Banerjee does teach the claimed limitation of: inputting input sequences three independent encoders, respectively (See fig 2 which shows a multi-encoder model being used where three inputs have three separate encoder module; also Page 236-237, Section B “MEM: Multi-Encoder Model”);  and obtaining the encoded representations of the three independent encoders, respectively (see Fig 2, Page 237, col 1, lines 1-7, and Equation 2, show three encoder representation being generated). Even though Banerjee is not encoding exactly the same input sequences mentioned in the claim, it does still present an multi encoder model that takes in multiple text features same as the claimed invention before the effect filling date. Therefore, it would have been obvious to one skilled in the art before the effective filling date of the claimed invention to have modified Dong in view of Weweler to include multiple encoder model as taught by Banerjee as it can improve performance when compared to regular LSTM encoder (Page 237, Col 2, Section B, Lines 16-17).
Claims 5, 11, and 17, are rejected under 35 U.S.C. 103 as being unpatentable over Dong (Document ID: “Representing raw linguistic information in chinese text-to-speech system”) in view of Weweler (Document ID: “SINGLE-SPEAKER END-TO-END NEURAL TEXT-TO-SPEECH SYNTHESIS”) in view of Li (Document ID: "Multi-language multi-speaker acoustic modeling for LSTM-RNN based statistical parametric speech synthesis").

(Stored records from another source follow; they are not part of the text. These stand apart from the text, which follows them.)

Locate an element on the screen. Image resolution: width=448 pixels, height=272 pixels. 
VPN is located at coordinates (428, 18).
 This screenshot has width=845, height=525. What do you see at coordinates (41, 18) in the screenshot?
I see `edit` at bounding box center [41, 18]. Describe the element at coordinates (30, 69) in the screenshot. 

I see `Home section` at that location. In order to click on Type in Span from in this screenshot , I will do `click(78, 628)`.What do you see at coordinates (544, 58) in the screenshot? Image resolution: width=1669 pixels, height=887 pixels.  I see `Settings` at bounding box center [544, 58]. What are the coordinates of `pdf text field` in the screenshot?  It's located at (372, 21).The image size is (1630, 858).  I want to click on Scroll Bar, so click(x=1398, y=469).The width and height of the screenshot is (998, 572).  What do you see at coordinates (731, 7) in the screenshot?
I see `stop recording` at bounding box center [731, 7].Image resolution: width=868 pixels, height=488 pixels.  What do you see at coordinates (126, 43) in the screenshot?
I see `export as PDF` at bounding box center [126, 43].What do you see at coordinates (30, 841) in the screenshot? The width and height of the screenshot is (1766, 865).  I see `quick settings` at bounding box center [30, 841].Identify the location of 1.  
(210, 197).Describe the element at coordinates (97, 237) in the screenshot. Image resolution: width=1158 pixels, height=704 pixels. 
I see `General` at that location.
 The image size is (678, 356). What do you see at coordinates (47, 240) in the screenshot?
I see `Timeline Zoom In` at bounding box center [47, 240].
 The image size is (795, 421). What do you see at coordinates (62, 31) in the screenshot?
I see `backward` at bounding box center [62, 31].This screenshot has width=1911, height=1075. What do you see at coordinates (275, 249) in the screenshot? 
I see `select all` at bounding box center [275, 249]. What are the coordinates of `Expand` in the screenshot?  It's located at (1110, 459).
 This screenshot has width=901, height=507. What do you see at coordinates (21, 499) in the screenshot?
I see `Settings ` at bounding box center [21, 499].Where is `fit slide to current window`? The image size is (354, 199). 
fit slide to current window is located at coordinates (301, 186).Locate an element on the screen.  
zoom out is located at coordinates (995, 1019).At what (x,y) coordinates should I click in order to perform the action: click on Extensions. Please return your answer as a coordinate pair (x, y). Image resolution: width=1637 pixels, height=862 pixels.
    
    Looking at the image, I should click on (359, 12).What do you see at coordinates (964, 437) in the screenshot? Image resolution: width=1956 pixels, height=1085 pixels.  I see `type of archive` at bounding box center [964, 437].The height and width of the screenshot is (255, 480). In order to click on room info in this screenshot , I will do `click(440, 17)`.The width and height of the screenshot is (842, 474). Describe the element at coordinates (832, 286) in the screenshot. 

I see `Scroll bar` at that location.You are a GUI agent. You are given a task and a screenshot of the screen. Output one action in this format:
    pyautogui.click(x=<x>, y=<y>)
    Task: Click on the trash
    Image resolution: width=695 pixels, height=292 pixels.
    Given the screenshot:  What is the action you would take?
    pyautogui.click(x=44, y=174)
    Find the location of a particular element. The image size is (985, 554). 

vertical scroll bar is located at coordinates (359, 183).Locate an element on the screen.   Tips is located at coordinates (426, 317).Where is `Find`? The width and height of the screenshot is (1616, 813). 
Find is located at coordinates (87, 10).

Regarding claim 5, 11, and 17, Dong in view of Weweler teaches the method according to claim 1, The apparatus according to claim 7, and the non-transitory computer-readable storage medium according to claim 13; prior to taking the syllable input sequence, the phoneme input sequence and the Chinese character input sequence of the current sample as inputs of the encoder of the model to be trained: 
However, Dong in view of Weweler fails to specifically mention the claimed limitation of: “converting phonemes, syllables and Chinese characters in the current sample into respective vector representations of a fixed dimension, respectively; converting vector representations of the syllables and the Chinese characters into vector representations having the same length as the vector representation of the phonemes,”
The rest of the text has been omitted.